Amboseli’s dust is ancient volcanic ash, whose salt crystals shimmer on the ground surface during the dry season, creating mirages. During the drive, twice we asked Hamza to lead us to a sumptuous looking lake only to be told it was a mirage.

The Marketing Mayhem

We had heard a lot about the Maasai Market, where everything produced by, and related to the tribe is sold. And we were certainly not disappointed. Men and women sat on the ground with their wares spread out in front, hawking at the top of their voice. There were at least 500 stalls selling everything from curios to calabashes, paintings to chains, statues to slippers, handicrafts to dresses, necklaces to knives, beads to chains, et al. Adding to the noisy chaos was a woman reading out sermons from the Bible in Swahili.

Interestingly, however, the sellers were not the tribals but middlemen. Maasai has become a brand name in East Africa and there are many ready to cash in on it.

Earlier during the day, I had visited the Doon Holm Catholic Primary School to conduct a storytelling session for students from class seven and eight. Although I was initially unsure how I would connect with the kids, we ended up having a rocking, rollicking sixty minutes of unadulterated fun.

The headmistress turned out to be a nun from Mangalore, and she invited us along for an Afrikaans Christian Wedding at a church in the school campus. A band played a rambunctious number and many people were dancing to it. A car pulled up and out tumbled a dozen little girls dressed in pristine white, with colourful beads adoring their dress and their braided hair. These beautiful ‘flower girls’ were escorted by little gentlemen nattily attired in black suits. The bride, in all her finery, alighted from a car and all of them entered the church in a procession.

The Flamingo Fiesta

A sea of pink in a lake of blue!

That’s how we found the spectacle of thousands of flamingos resting on the azure waters of Nakuru lake.

At the Nakuru National Park, 160 km from Nairobi, the lake is one of the Rift Valley soda lakes, and its abundance of algae attracts flamingos in lakhs, creating one of the greatest bird shows on Planet Earth. Of the two species of flamingo — the Lesser flamingo with its deep-red carmine bill and pink plumage, and the Greater with its black-tipped bill — the former are in greater number. Although ‘nakuru’ means “dust or dusty place”, we found the place wasn’t so much dusty as it was crowded. The drive from the park entrance to the lake was interesting. We spotted a tree hyrax, which looks like a rat but is five times the size and considered the closest living relative of the elephant. Wildebeest, antelopes and zebras abound here too.

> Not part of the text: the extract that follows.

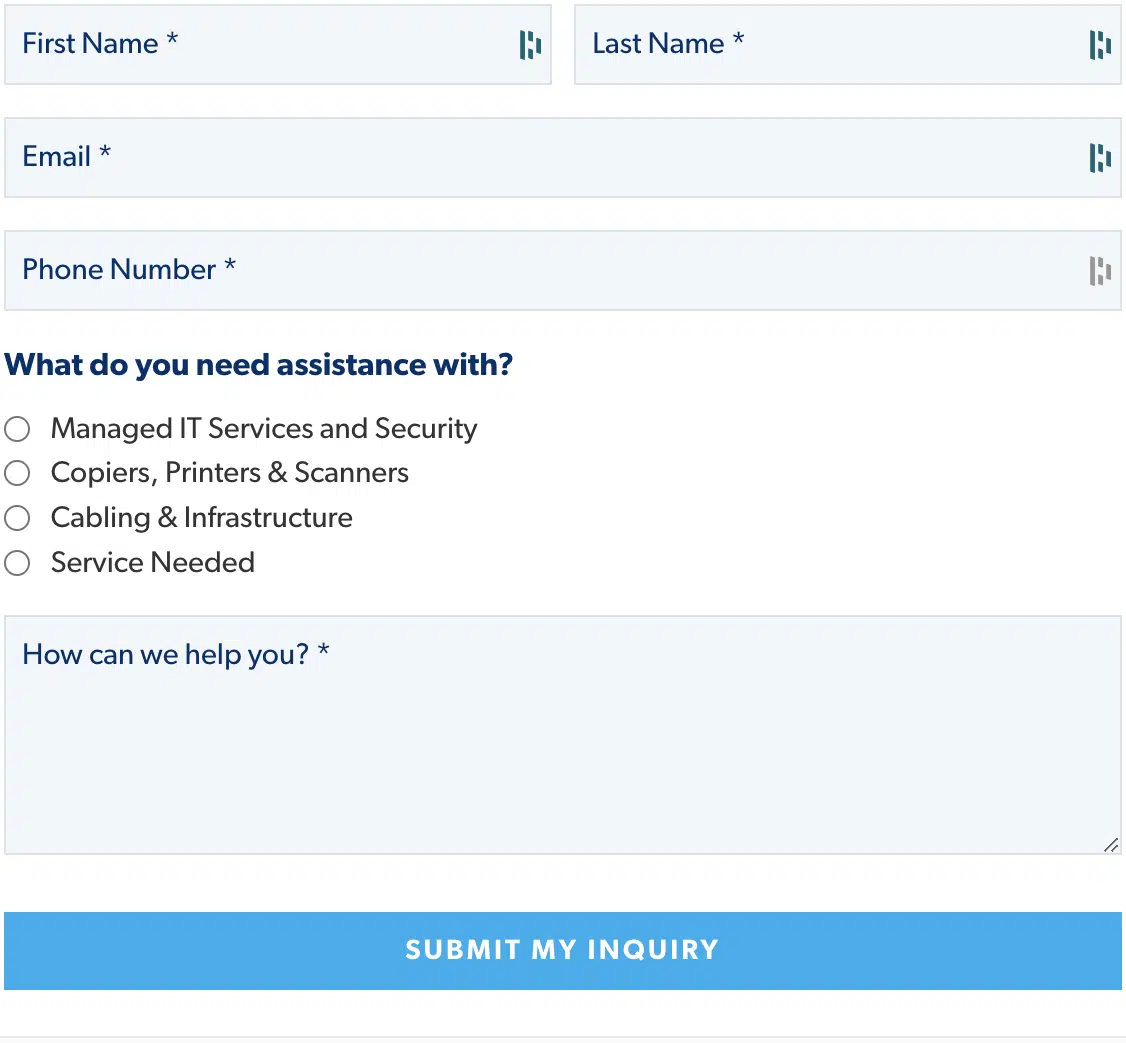The width and height of the screenshot is (1126, 1043).
Task: Submit the form with Submit My Inquiry
Action: coord(563,950)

It was here too that we spotted our first pair of rhinos in Kenya. Huge, muscular and tough, they reminded me of the film Hatari I had seen years ago. Scores of baboons scurried for cover as our jeep approached. However, one big fella just sat by the road, scratching himself and staring unblinkingly, as if daring us to try anything funny. We lost the battle of patience and moved out of the park, bidding adieu to the lovely birds whose existence, we learnt, is being threatened by that monster called ‘progress’.

As we drove back to the airport, I pressed my mind’s rewind button and relived kaleidoscope Kenya over and over again.